Off to the south, on the far side of the Potomac, artillery boomed. It was U.S. artillery, pounding the Confederates still farther south. Confederate forces had retreated out of artillery range of Washington, driven not so much by the U.S. troops who had retaken the capital as by U.S. successes off to the west, which had left the Rebels afraid of being cut off. Not having to worry about shellfire for the first time in weeks felt good, though C.S. bombers did still make nocturnal appearances overhead.
Hal Jacobs threw wide the boarded-up door across the street to show his cobbler’s shop was open, too. He waved and called, “Good morning, Nellie.”
“Good morning, Hal,” Nellie answered. She didn’t like giving Jacobs the encouragement of using his Christian name, but didn’t see she had much choice, either. As she did every morning she saw the shoemaker these days, she said, “Thank you for getting me and Edna out of that military jail.”
Jacobs waved his hands. “I have told you before, do not thank me for this. It was my duty. It was my pleasure. People saw Confederate officers in your coffeehouse-naturally they thought you were collaborating. They didn’t know you were passing what you heard on to me.”
“You could have let me rot,” Nellie said. I didn’t come across for you, so you didn’t have any reason to come across for me. That was how things worked in the world from which she’d escaped, and, for the most part, in the more decorous world she’d managed to enter, too. They didn’t seem to work that way for Hal Jacobs, which made Nellie intensely suspicious.
He waved again, this time in rejection of the idea. “You bravely served your country. How could I do such a wicked thing? If Bill Reach turns up again-no, I will say when Bill Reach turns up again-I know he would- will -feel the same.”
“That’s nice,” Nellie answered. She had to make herself not look in the direction of the wreckage where, she presumed, Bill Reach still lay. Jacobs might talk about his turning up, but she knew he wouldn’t turn up again till the Last Trump blew.

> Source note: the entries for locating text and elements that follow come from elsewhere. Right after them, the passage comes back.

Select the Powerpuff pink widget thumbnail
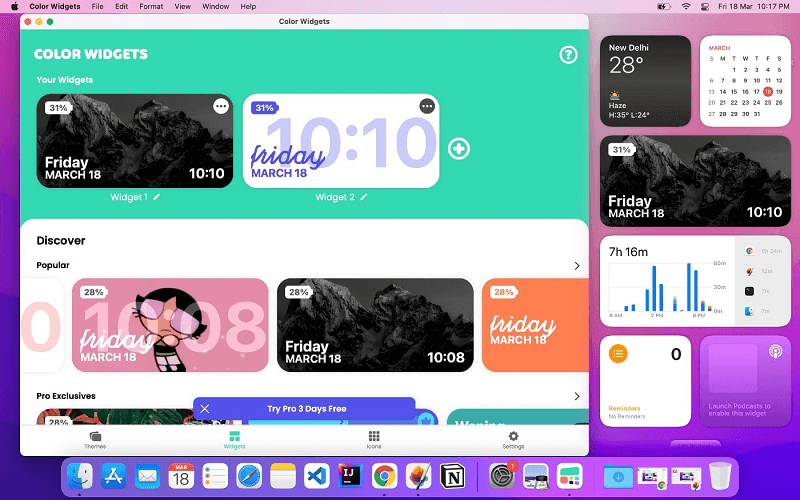Image resolution: width=800 pixels, height=500 pixels. pyautogui.click(x=170, y=325)
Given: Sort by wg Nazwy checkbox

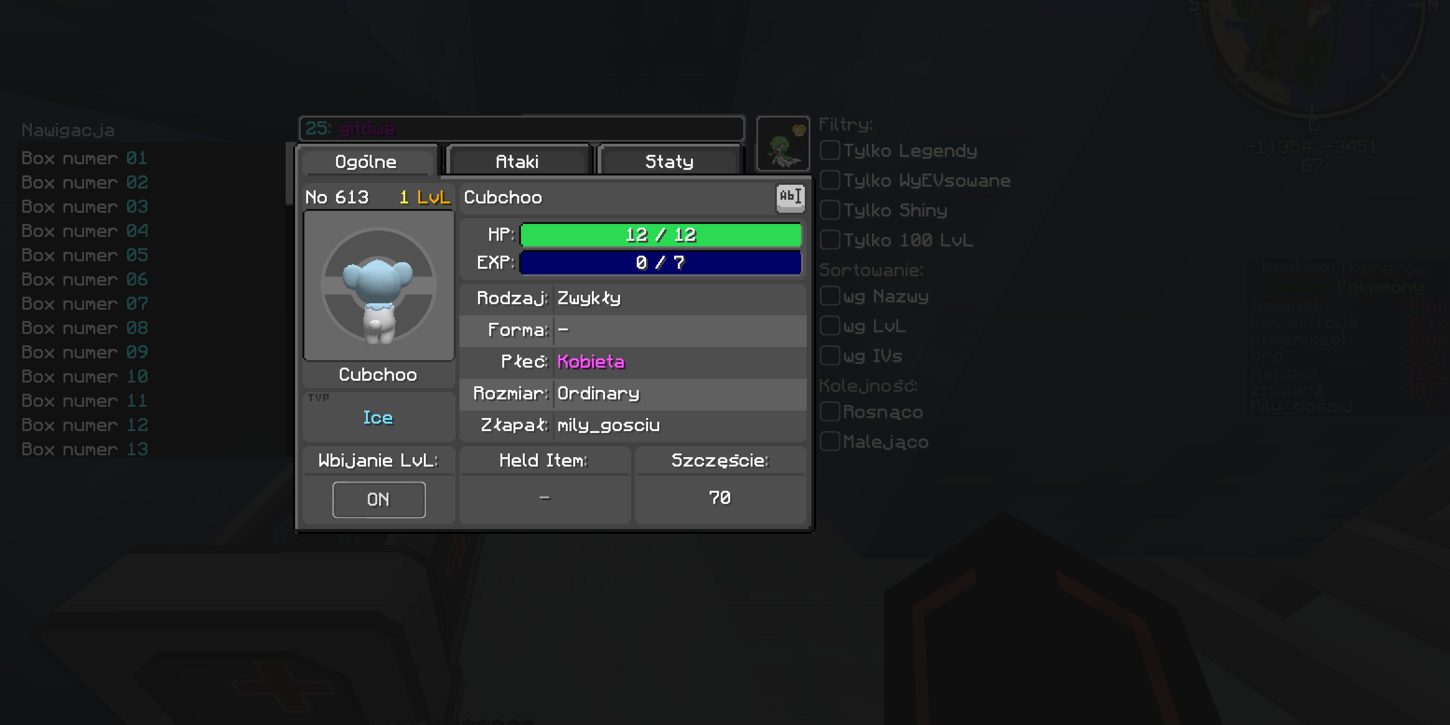Looking at the screenshot, I should 830,297.
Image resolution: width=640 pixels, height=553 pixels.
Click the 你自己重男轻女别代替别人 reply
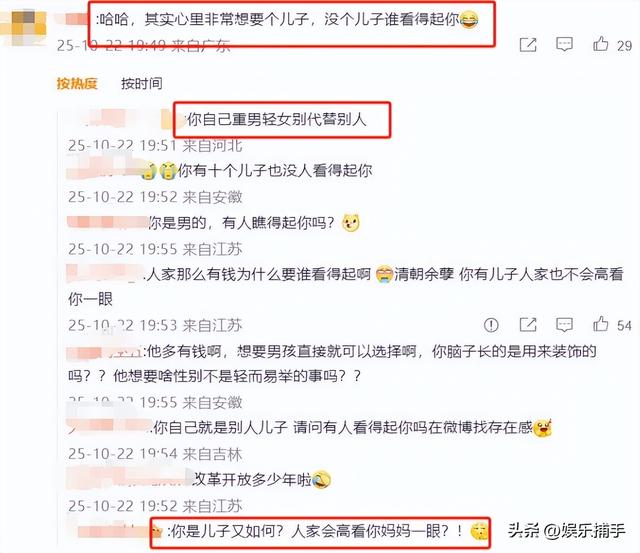276,120
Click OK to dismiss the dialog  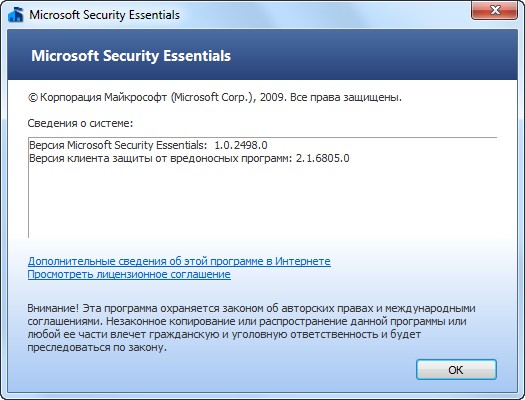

With a final wave, Jacobs went back inside and got to work. Nellie went inside, too. While she was opening up, Edna had come downstairs. Her daughter’s face bore a look of sullen discontent, as it often did lately. “Jesus, this town is dead nowadays,” Edna complained. “We did a hell of a lot better when the Rebs were running things.”
“We wouldn’t have, if it hadn’t been for the help we got from Mr. Jacobs and the rest of the people who worked for the United States,” Nellie said.